I drank my first Red Bull while interviewing Chris Ennis, Nolan Graf, Jason Love and Eric Santos in a hot Rosedale garage a week ago, and I’ve been up ever since.
But Red Bull’s stimulating effects have certainly come in handy for the four friends, who are in the final stretch of strapping and bolting together a racer that resembles a hot-sauce bottle tipped on its side for the Red Bull Soapbox Race in Seattle scheduled for Aug. 24. Among 35 teams competing, the quartet was selected by Red Bull as the team most likely to win over the crowd.
Having edged ahead with raw flair in the personality part of the contest, the team that has dubbed itself “Srirachas Before Muchachas” must now roll like greased lightning, exhibit showmanship and excel in car design in order to win.
Their soapbox racer will resemble a bottle of the popular Sriracha sauce tipped on its side. This could be one fast bottle of hot sauce, with speeds projected to hit 40 miles per hour over the 1,500-foot course.
“We’ve never built a car before,” Love said about the process that’s consumed a couple of weekends, several 24-packs of Sierra Nevada Pale Ale and many bags of Chicharrónes pork rinds.
Santos — he’s driving and his fellow Srirachas will give him a small push — is not worried.
“It’s not the chariot. It’s the driver.”
The Red Bull race is a hot ticket. In 2007 (the last time the event was held in Seattle), 40,000 spectators watched the race on Yesler Way, whose steep grade is necessary for the gravity-powered cars. Nobody’s in it for the prizes (first prize is a trip to the Red Bull Air Race Las Vegas) but rather for the crazed fun of scrapping together a soapbox racer without spending any real money.
This means borrowing, “stealing,” and if you have to, buying the parts. The Srirachas bought three large pieces of sheet metal for about $200 for the body but then scavenged wheels from bikes bought off Craigslist and metal tubing from Ennis’ dad. The steering assembly came from an old go-kart Ennis had lying around, and another friend donated both the paint and painting.
“I had to learn how to weld,” said Ennis, who races go-karts and sprint cars on the weekend. “With all my car-racing experience, I had never done it.”

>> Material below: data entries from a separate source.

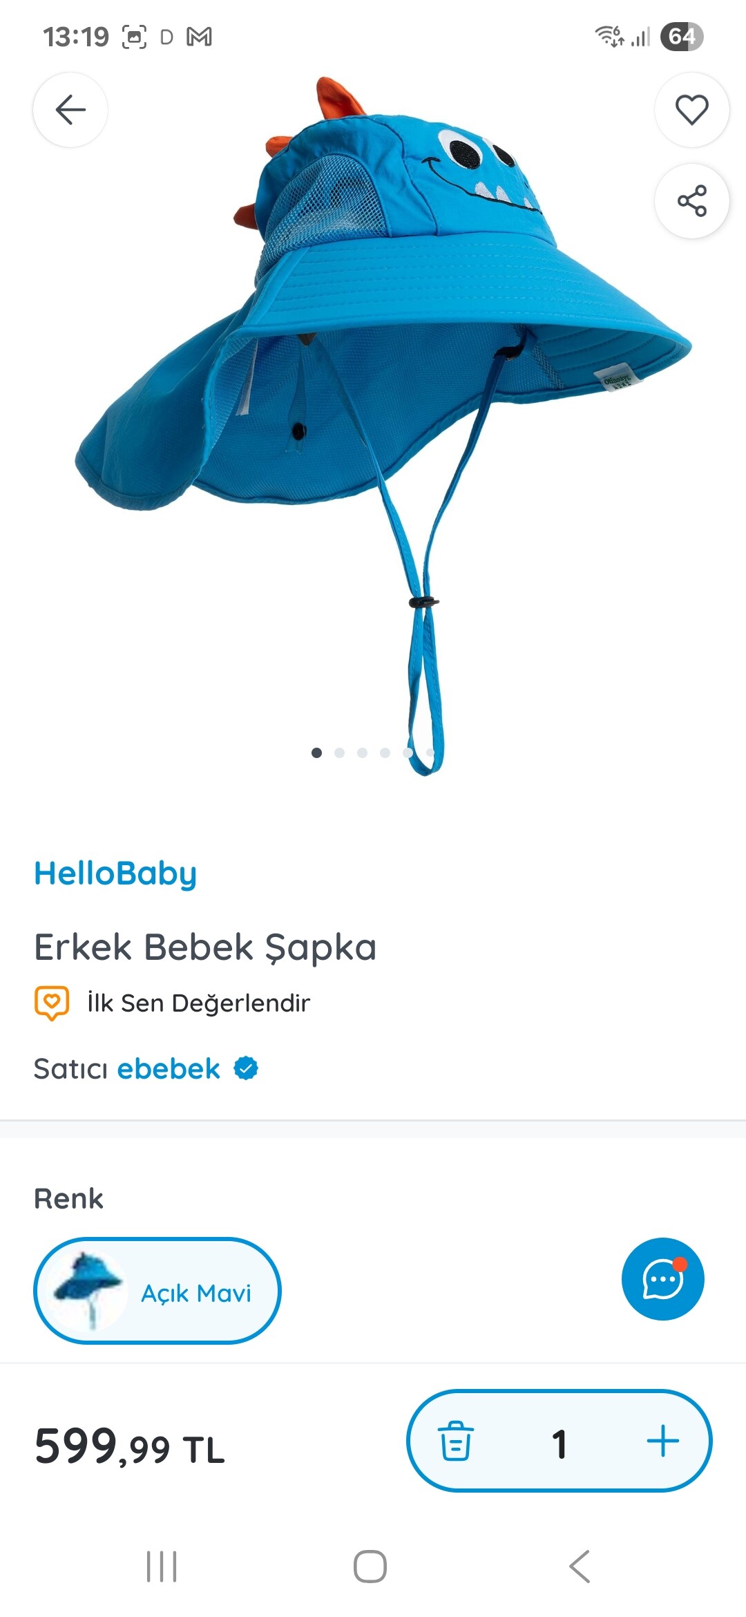Viewport: 746px width, 1617px height.
Task: Tap the Gmail notification status icon
Action: tap(199, 37)
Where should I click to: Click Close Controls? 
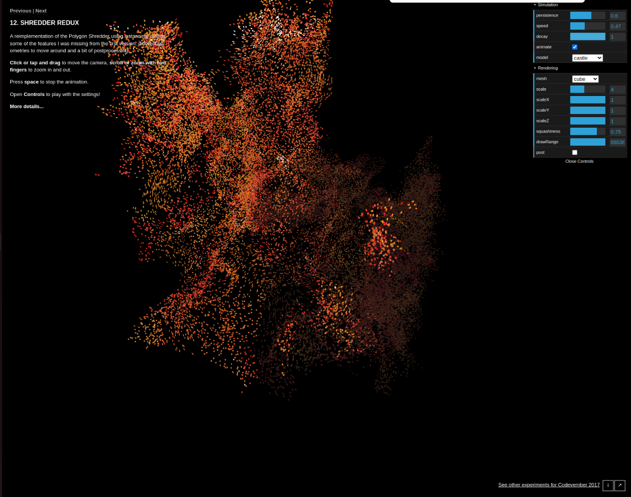click(x=579, y=161)
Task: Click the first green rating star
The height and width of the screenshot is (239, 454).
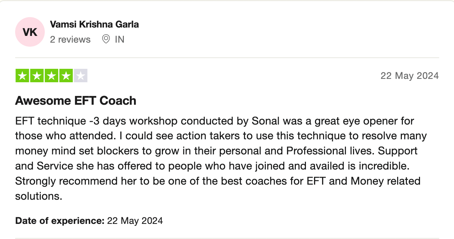Action: pyautogui.click(x=23, y=76)

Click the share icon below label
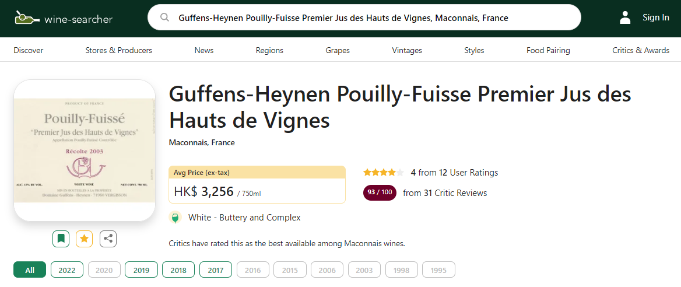(x=108, y=239)
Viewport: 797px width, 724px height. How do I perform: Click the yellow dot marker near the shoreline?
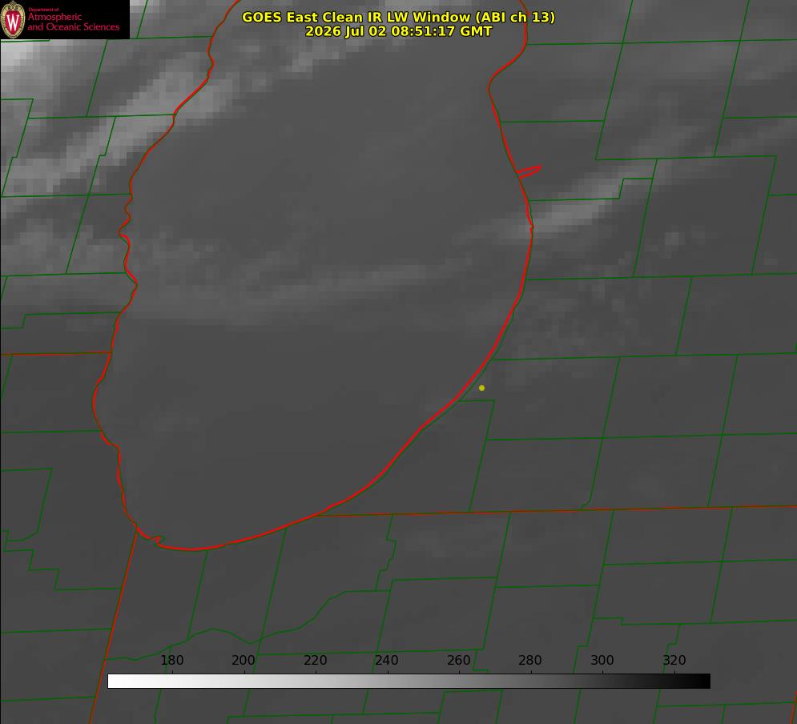pos(481,388)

The Srirachas will be wearing chicken suits during the race that cost $500 but even those were purchased by pharmacist and friend Liz Altmiller, who gets a kick out of their antics.
Speaking of antics, the team has come up with some interesting nicknames: Santos is “Sir Racha Roosterbillingsly,” Ennis is “Slips and Giggles,” Love,“The Sex Pistol,” and Graf is — well — his nickname is just a little racy for many of our readers.
The Srirachas are not just late 20s and early 30s party boys. They have grownup jobs. Santos is an environmental compliance inspector, Ennis and Love are project managers for Skarphol Associates, and Graf handles hazardous waste for the Bureau of Land Management.
Responsible jobs, but not ones that prepared them for building a soapbox racer. They’ve talked friends and neighbors into being guest welders, guest fabricators and guest gofers.
“You have to be a little wacky to do this,” Ennis said.
“We’re good at that and our friends have gotten in the spirit of the race.”